Gert Hermod Nygårdshaug (born 22 March 1946 at Tynset) is a Norwegian author. He has written poems, children's books and novels, and is in particular known for the series of crime novels featuring the gastronomer amateur detective Fredric Drum.

Nygårdshaug's writing enjoys a diverse background from his extensive knowledge and travelling, in particular in South America.
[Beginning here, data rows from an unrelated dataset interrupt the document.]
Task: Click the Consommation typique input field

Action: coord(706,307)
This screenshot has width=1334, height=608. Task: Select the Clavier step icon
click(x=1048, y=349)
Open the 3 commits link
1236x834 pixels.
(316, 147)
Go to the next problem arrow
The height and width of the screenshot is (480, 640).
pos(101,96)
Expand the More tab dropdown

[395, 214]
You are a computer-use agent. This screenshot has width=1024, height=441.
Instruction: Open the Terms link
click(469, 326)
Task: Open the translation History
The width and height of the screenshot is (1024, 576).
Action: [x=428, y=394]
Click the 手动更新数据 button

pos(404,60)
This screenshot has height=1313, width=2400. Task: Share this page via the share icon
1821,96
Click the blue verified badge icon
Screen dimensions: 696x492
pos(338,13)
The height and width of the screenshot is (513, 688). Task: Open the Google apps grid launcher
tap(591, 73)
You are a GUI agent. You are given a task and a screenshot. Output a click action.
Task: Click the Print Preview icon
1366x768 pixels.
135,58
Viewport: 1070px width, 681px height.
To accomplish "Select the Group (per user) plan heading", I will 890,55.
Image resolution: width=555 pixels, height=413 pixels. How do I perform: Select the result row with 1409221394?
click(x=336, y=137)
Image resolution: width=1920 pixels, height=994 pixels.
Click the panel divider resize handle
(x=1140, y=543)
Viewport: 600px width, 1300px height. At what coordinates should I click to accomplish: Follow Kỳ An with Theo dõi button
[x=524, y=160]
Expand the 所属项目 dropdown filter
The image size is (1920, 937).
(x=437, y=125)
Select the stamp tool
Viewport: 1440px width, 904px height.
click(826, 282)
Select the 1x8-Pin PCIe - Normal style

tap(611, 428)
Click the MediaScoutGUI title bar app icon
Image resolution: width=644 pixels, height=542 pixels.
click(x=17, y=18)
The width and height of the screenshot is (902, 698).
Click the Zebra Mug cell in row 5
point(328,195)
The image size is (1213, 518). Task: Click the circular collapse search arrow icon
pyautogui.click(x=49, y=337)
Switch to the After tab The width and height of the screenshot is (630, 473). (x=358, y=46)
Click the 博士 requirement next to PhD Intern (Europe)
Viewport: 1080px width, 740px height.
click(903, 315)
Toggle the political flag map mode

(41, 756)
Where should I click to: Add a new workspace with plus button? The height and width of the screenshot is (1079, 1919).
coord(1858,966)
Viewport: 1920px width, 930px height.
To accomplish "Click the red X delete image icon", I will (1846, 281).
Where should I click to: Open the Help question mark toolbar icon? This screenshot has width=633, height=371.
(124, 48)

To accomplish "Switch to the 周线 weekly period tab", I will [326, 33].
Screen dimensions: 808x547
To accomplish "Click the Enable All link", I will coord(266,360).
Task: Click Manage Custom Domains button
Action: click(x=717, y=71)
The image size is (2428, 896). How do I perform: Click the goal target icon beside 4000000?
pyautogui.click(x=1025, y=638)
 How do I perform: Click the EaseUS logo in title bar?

Ancient cultures, archaeology, fly fishing, gastronomy and wine are some of the recurring themes in his novels based on his own personal interests and hobbies.

In 2004 the South African film company Lithium Entertainment bought the film rights to four of Nygårdshaug's books: Mengele Zoo, Himmelblomsttreets muligheter (Heaven’s Flower Tree), Prost Gotvins geometri (Priest Gotvin’s Geometry) and Afrodites basseng (The Pool of Aphrodite).

The eco crime novel Mengele Zoo (1989) was in 2007 voted "the People's Favourite" during the literature festival of Lillehammer.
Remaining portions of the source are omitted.